──────── Provided data ────────

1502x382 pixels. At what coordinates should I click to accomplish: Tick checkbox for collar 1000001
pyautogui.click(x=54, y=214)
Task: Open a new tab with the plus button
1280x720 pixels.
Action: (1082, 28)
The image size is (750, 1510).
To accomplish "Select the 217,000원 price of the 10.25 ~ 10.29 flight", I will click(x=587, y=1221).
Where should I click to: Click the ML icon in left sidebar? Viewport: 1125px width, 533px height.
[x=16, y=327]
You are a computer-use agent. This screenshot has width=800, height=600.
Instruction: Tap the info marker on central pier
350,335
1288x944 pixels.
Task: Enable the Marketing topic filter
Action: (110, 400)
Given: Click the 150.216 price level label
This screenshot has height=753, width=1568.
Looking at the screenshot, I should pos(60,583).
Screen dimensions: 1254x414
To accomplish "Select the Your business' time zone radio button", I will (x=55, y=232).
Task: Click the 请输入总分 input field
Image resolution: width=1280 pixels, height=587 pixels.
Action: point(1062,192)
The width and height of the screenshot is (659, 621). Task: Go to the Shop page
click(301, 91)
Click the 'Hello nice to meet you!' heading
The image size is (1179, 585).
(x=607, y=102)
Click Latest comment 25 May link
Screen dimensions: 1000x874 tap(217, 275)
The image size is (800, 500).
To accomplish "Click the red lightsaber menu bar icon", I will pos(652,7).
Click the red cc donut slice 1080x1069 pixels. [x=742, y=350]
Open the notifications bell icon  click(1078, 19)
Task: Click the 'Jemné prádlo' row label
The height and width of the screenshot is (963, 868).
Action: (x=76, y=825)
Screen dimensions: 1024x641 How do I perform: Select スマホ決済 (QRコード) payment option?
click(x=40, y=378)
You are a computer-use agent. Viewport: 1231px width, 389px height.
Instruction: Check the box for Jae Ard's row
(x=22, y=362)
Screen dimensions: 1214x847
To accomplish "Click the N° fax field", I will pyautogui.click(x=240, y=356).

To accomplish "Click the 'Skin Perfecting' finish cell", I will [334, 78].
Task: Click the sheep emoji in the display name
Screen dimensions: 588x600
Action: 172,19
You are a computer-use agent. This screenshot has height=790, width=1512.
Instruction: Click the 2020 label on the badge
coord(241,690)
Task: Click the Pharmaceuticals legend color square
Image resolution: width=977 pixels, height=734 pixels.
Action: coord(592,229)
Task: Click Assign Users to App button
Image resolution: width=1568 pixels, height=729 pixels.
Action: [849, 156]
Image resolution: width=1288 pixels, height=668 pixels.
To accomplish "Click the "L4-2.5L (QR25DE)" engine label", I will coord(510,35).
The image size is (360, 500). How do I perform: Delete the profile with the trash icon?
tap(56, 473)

────────

What is asked: Rewrite the records above, swapping every occurrence of "Image resolution" for "Screenshot size" and leaving everything else unchanged.

Response to this task:
1502x382 pixels. At what coordinates should I click to accomplish: Tick checkbox for collar 1000001
pyautogui.click(x=54, y=214)
Task: Open a new tab with the plus button
1280x720 pixels.
Action: (1082, 28)
The image size is (750, 1510).
To accomplish "Select the 217,000원 price of the 10.25 ~ 10.29 flight", I will click(x=587, y=1221).
Where should I click to: Click the ML icon in left sidebar? Viewport: 1125px width, 533px height.
[x=16, y=327]
You are a computer-use agent. This screenshot has width=800, height=600.
Instruction: Tap the info marker on central pier
350,335
1288x944 pixels.
Task: Enable the Marketing topic filter
Action: (110, 400)
Given: Click the 150.216 price level label
This screenshot has height=753, width=1568.
Looking at the screenshot, I should pos(60,583).
Screen dimensions: 1254x414
To accomplish "Select the Your business' time zone radio button", I will (x=55, y=232).
Task: Click the 请输入总分 input field
Screenshot size: width=1280 pixels, height=587 pixels.
Action: point(1062,192)
The width and height of the screenshot is (659, 621). Task: Go to the Shop page
click(301, 91)
Click the 'Hello nice to meet you!' heading
The image size is (1179, 585).
(x=607, y=102)
Click Latest comment 25 May link
Screen dimensions: 1000x874 tap(217, 275)
The image size is (800, 500).
To accomplish "Click the red lightsaber menu bar icon", I will pos(652,7).
Click the red cc donut slice 1080x1069 pixels. [x=742, y=350]
Open the notifications bell icon  click(1078, 19)
Task: Click the 'Jemné prádlo' row label
The height and width of the screenshot is (963, 868).
Action: (x=76, y=825)
Screen dimensions: 1024x641 How do I perform: Select スマホ決済 (QRコード) payment option?
click(x=40, y=378)
You are a computer-use agent. Viewport: 1231px width, 389px height.
Instruction: Check the box for Jae Ard's row
(x=22, y=362)
Screen dimensions: 1214x847
To accomplish "Click the N° fax field", I will pyautogui.click(x=240, y=356).

To accomplish "Click the 'Skin Perfecting' finish cell", I will [334, 78].
Task: Click the sheep emoji in the display name
Screen dimensions: 588x600
Action: 172,19
You are a computer-use agent. This screenshot has height=790, width=1512.
Instruction: Click the 2020 label on the badge
coord(241,690)
Task: Click the Pharmaceuticals legend color square
Screenshot size: width=977 pixels, height=734 pixels.
Action: coord(592,229)
Task: Click Assign Users to App button
Screenshot size: width=1568 pixels, height=729 pixels.
Action: [849, 156]
Screenshot size: width=1288 pixels, height=668 pixels.
To accomplish "Click the "L4-2.5L (QR25DE)" engine label", I will coord(510,35).
The image size is (360, 500). How do I perform: Delete the profile with the trash icon?
tap(56, 473)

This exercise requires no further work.